The Problem and the Solution - Karyo Hliso
Yusuf Begtas:

The Problem and the Solution

Malfono Yusuf Beğtaş
The Problem and the Solution

It is the principle of causality (cause and effect) that determines the cycle and balance in life. Like gravity, this principle is invisible, but it is a force that exists within the flow of life. 

This force is decisive in all situations, both positive and negative, good and bad. 

Therefore, the problems that entangle our lives like ivy are a derivative of irresponsibility and ulterior motives. They are the result of selfishness and moral evil. 

Solving problems depends on recognizing mistakes. To recognize one's mistakes, one must first know himself because it is difficult for a person who does not know himself to be a solution or find solutions.

A person who truly knows himself grows in awareness. He becomes more conscious. His conscience is intact. He acts with mercy. He gets rid of the stubborn attitude that dictates, "Me first! Only me!" He steps into the realm of altruism. He becomes a member of that realm. As required for membership, he sees others as his equals. He strives to fulfill the obligations of this membership. He makes a willing effort to redress his shortcomings. 

He is no longer the problem but the solution; he creates solutions...

Gaining as much renown as one of the greatest representatives of realist literature as he did as a philosopher and teacher, writer-thinker Tolstoy (1828-1910) is an artist and intellectual in global terms.

In his book, “Resurrection", the famous author, who opposed the classification of people as good or evil, gives the following description: "People are like rivers. The water is always the same, but the river is narrow in some places and broader in others. It flows at a slack pace in one spot and rapidly in another. Its water is sometimes clear, sometimes murky, sometimes cold, sometimes warm. People are the same. Each person carries within him the essence of human traits and flaws. Nevertheless, in any situation, one or the other of these traits manifests itself. At times, a human may behave in ways unfamiliar to himself, as opposed to constantly being the same person.

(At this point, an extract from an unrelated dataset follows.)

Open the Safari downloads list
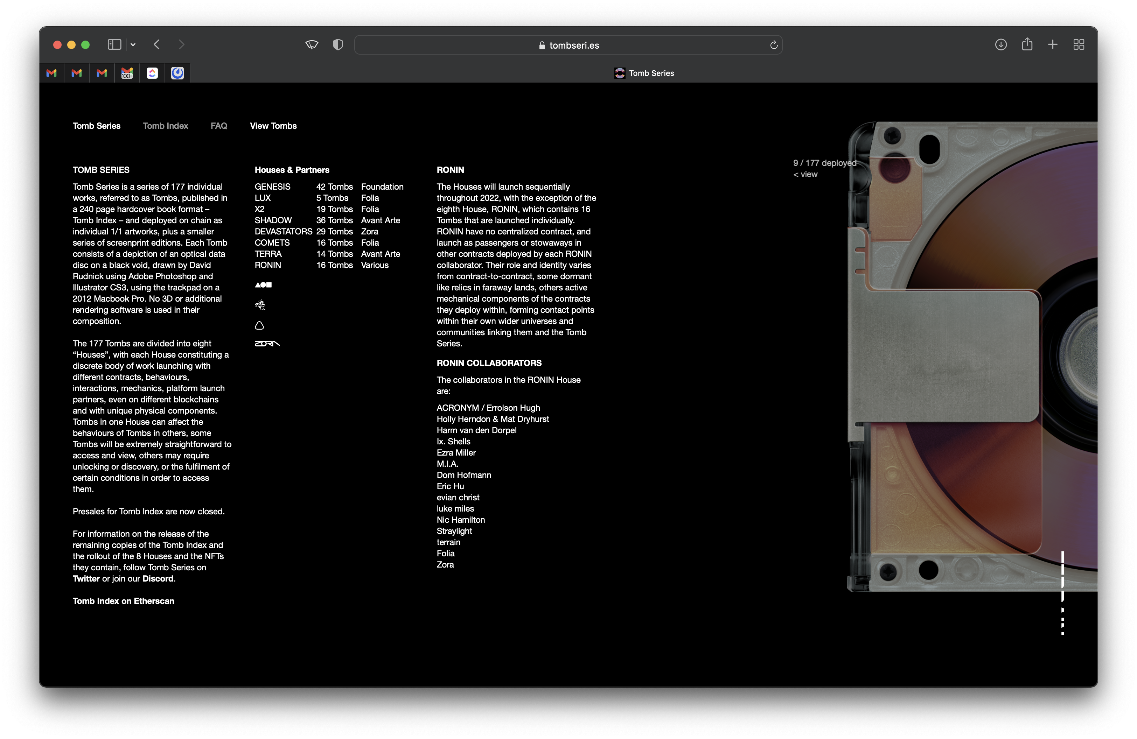 click(1001, 44)
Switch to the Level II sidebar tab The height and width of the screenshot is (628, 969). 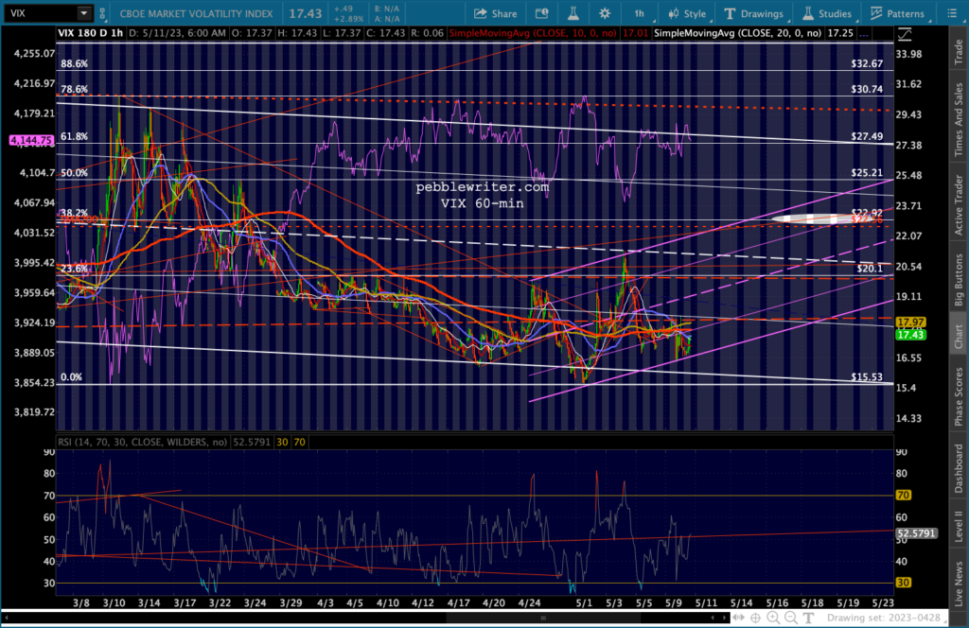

All fear, arrogance, superiority, and even selfishness must be reined in and defeated so that virtue and understanding can take effect in human beings' erratic mood swings. 

As Saint Paul wrote, "For God gave us a spirit not of fear but of power and love and self-control."

In the spirit of true love and self-control, there are virtues like compassion, mercy, fairness, problem-solving, fidelity, helping each other, protection, nurture, guardianship, appreciation, and sharing.

Because love -to love- is not merely a feeling. It is a way of living and doing things with self-control. A loving person appreciates people in his relationships and serves life through a consistent character and self-confidence that he creates within himself. He smiles at life. He defeats every form of conceit and superiority. He sees others as his equals. He strives for a healthy and safe society. 

Because he knows himself. He has experienced the inner peace that comes with being himself.

At the end of the day, we reap what we sow, so I wish you all a healthy tomorrow in which all can truly be themselves.